The subject of prayer came up the other day. Someone commented that because I never seem to set aside time for regular, visible prayer, they concluded that I do not pray. The fact is I pray throughout the day, but silently. I pray in gratitude, in awe, in need and just to connect, for lack of a better word.
Then this morning, I read a section in the book "The Seventh Telling" by Mitchell Chefitz (excellent book BTW. I HIGHLY recommend it!) The characters were talking about formal prayer.
We have this little disagreement about vocabulary. It's not that I don't appreciate prayer, but for me prayer is a cultural thing. It can be beautiful, even meaningful. But it's performance. It's not something that works. At best, it entertains and makes you feel good.
And that got me thinking. Who is prayer for? Formal prayer or informal prayer? Who or what is the intended "audience?"
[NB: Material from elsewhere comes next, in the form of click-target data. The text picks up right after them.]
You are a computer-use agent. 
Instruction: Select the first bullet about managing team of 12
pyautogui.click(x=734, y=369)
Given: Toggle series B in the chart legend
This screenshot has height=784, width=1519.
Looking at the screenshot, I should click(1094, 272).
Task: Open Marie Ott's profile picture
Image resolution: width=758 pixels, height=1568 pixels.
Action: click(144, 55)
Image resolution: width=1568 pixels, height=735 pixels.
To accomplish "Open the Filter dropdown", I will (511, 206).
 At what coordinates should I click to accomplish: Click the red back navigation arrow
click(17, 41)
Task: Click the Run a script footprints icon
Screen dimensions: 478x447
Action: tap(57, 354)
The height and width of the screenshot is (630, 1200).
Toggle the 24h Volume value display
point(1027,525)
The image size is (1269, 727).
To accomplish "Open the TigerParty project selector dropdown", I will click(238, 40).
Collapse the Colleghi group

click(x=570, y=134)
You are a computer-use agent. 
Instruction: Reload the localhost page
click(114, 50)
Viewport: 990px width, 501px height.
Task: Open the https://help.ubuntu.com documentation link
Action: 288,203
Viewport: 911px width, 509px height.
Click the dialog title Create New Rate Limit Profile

Some people I know who pray out loud and only in specific words and often in specific places, say that prayer is to remind them of G-d. And to remind them to do (or not do) certain things. Others have said that such prayer is mandated by G-d, and that to not use the standard words or forms is to violate the guidelines G-d set down.
And if you are among those, please forgive me for what I am about to say. If it is for you, or for G-d, why is it out loud and obvious? Surely, G-d has no need to "hear" audible words. S/he can "hear" our silent petitions and thoughts of wonder and or need. And we ourselves can express our thoughts, needs, hopes, feelings, gratitude to G-d silently, and still be as aware we are doing it.
And whether prayer is for the petitioner or for G-d, wouldn't sincere words from a person's heart and soul, spoken or silent, be far more meaningful than canned text written by someone else years, centuries or thousands of years ago?
Isn't there a certain element of ego in praying so that others can see and hear that you are praying? At least a bit of "See, I'm religious. See?"